2019/08/07

Offensichtliches: Physiker zur Energiewende

Was drei Heidelberger Physiker kürzlich zum leidigen Thema Energiewende verkündeten, war eigentlich trivial.

Wenn allerdings das Triviale und Offensichtliche eine über das Fachgebiet hinaus gehende Resonanz erfahren, lässt das nichts Gutes erahnen. Und in der Tat: die zeitgeistige Verkommenheit lässt sich kaum irgendwo so klar besichtigen wie bei der Energiewende. Andere Bereiche der postmodernen Weltsicht mögen mit Zensur und Sprechverboten vor unliebsamen Fragen geschützt werden. Bei der Energiewende jedoch spricht in letzter Instanz die Physik. Und dagegen kommen auf lange Sicht weder Politik noch Medienpropaganda an.

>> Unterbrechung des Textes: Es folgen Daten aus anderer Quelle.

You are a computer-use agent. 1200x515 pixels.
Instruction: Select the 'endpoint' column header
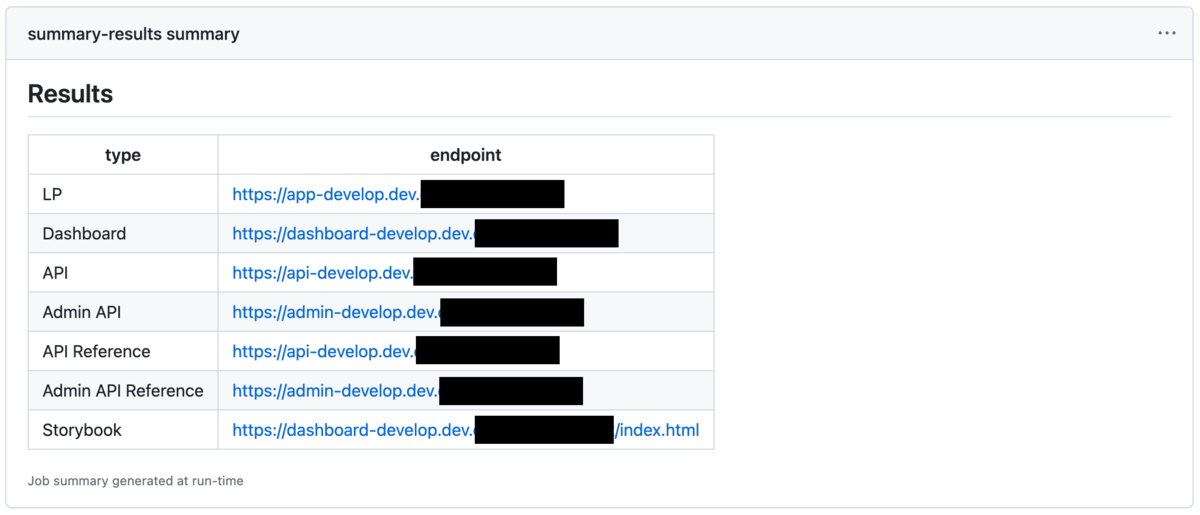coord(466,155)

Kurz gesagt: Die Kollegen aus Heidelberg sagen im Wesentlichen das Gleiche, was auch auf diesem Blog schon mehrfach geschrieben stand - die Energiewende wird scheitern. Und zwar an physikalischen Gegebenheiten.

Dazu kommen noch andere Idiotien wie etwa der Umstand, dass man unbedingt die Bevölkerungszahl Deutschlands steigern muss (mehr als zwei Millionen seit 2015), während in Bezug auf eine vernünftige Klimapolitik ein Bevölkerungsrückgang zu begrüßen wäre.

Murks auf allen (politischen) Ebenen.